• [SUPPLIED PASSAGE]:
══════════
Ingesting Data from a Database
Learn how to ingest data from relational databases like SQL Server or Azure SQL Database into your Lakehouse.
Overview
Database ingestion is one of the most common data pipeline patterns. In this guide, you'll learn how to:
- Create a database connection
- Configure a task with an ingest activity
- Run the ingestion and verify data landed correctly
Prerequisites
- An existing Production Line (see Production Lines)
- Database credentials or connection details
- Network connectivity to your source database
Step-by-Step Guide
1. Create a database connection
Before you can ingest data, you need to create a connection to your source database:
- Navigate to Build > Connections
- Click New Connection
- Select the appropriate connection type (e.g., Azure SQL Database, SQL Server)
- Enter your connection details:
- Server name
- Database name
- Authentication method
- Credentials
- Test the connection to ensure it works
- Save the connection
2. Create an ingestion task
- Open your production line and navigate to the Graph view
- Add a new task using one of these methods:
- Click the + button in the graph side menu
- Right-click on an existing node and select Add Task from the context menu
- Enter a unique Code and Name for your task
- Select an ingestion activity from the Activity dropdown (e.g., "Ingest from Azure SQL Database to Lakehouse")
- Configure the task properties:
- Select your connection
- Choose the source table or query
- Configure the destination schema and table name
- Set any column mappings if needed
3. Run the ingestion
- Save your task configuration
- Click Run to execute the ingestion
- Monitor the progress in the task details
4. Verify your data
After the task completes:
- Check the task status shows success
- Navigate to your Lakehouse to verify the data landed correctly
- Review row counts and sample data
Key Concepts
| Term | Definition |
|---|---|
| Connection | A saved configuration for connecting to an external data source |
| Ingestion | The process of extracting data from a source and loading it into the Lakehouse |
| Lakehouse | The Delta Lake-based data storage in Insight Factory |
══════════
• [MATERIAL]:
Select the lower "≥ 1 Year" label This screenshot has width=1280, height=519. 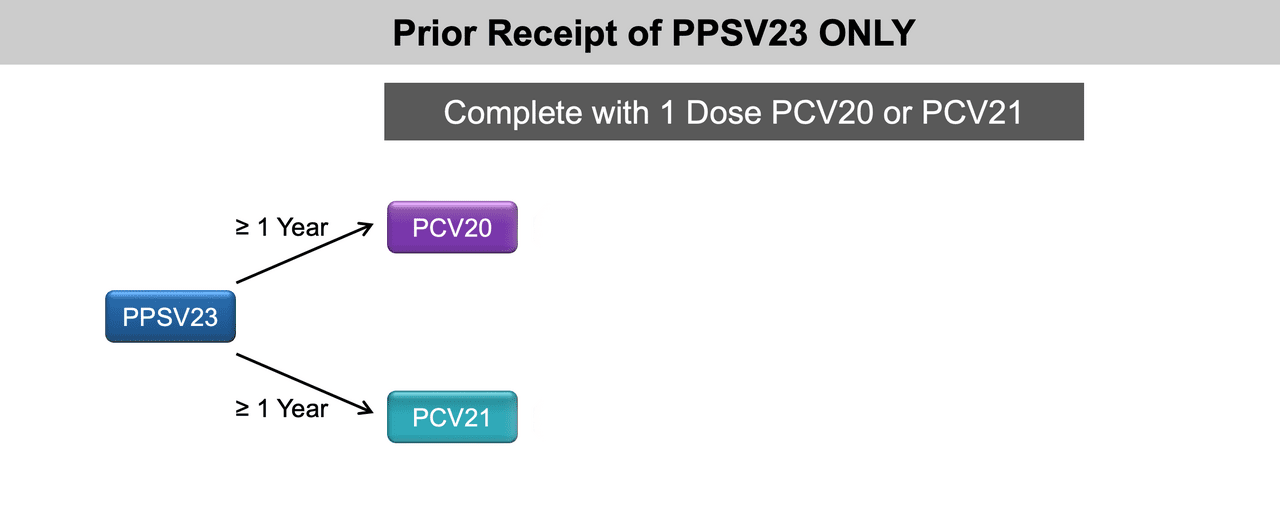(x=281, y=408)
══════════
• [EXERCISE]:
Copy the database ingestion guide word for word, start to finish.

• [OUTPUT BELOW]:
Ingesting Data from a Database
Learn how to ingest data from relational databases like SQL Server or Azure SQL Database into your Lakehouse.
Overview
Database ingestion is one of the most common data pipeline patterns. In this guide, you'll learn how to:
- Create a database connection
- Configure a task with an ingest activity
- Run the ingestion and verify data landed correctly
Prerequisites
- An existing Production Line (see Production Lines)
- Database credentials or connection details
- Network connectivity to your source database
Step-by-Step Guide
1. Create a database connection
Before you can ingest data, you need to create a connection to your source database:
- Navigate to Build > Connections
- Click New Connection
- Select the appropriate connection type (e.g., Azure SQL Database, SQL Server)
- Enter your connection details:
- Server name
- Database name
- Authentication method
- Credentials
- Test the connection to ensure it works
- Save the connection
2. Create an ingestion task
- Open your production line and navigate to the Graph view
- Add a new task using one of these methods:
- Click the + button in the graph side menu
- Right-click on an existing node and select Add Task from the context menu
- Enter a unique Code and Name for your task
- Select an ingestion activity from the Activity dropdown (e.g., "Ingest from Azure SQL Database to Lakehouse")
- Configure the task properties:
- Select your connection
- Choose the source table or query
- Configure the destination schema and table name
- Set any column mappings if needed
3. Run the ingestion
- Save your task configuration
- Click Run to execute the ingestion
- Monitor the progress in the task details
4. Verify your data
After the task completes:
- Check the task status shows success
- Navigate to your Lakehouse to verify the data landed correctly
- Review row counts and sample data
Key Concepts
| Term | Definition |
|---|---|
| Connection | A saved configuration for connecting to an external data source |
| Ingestion | The process of extracting data from a source and loading it into the Lakehouse |
| Lakehouse | The Delta Lake-based data storage in Insight Factory |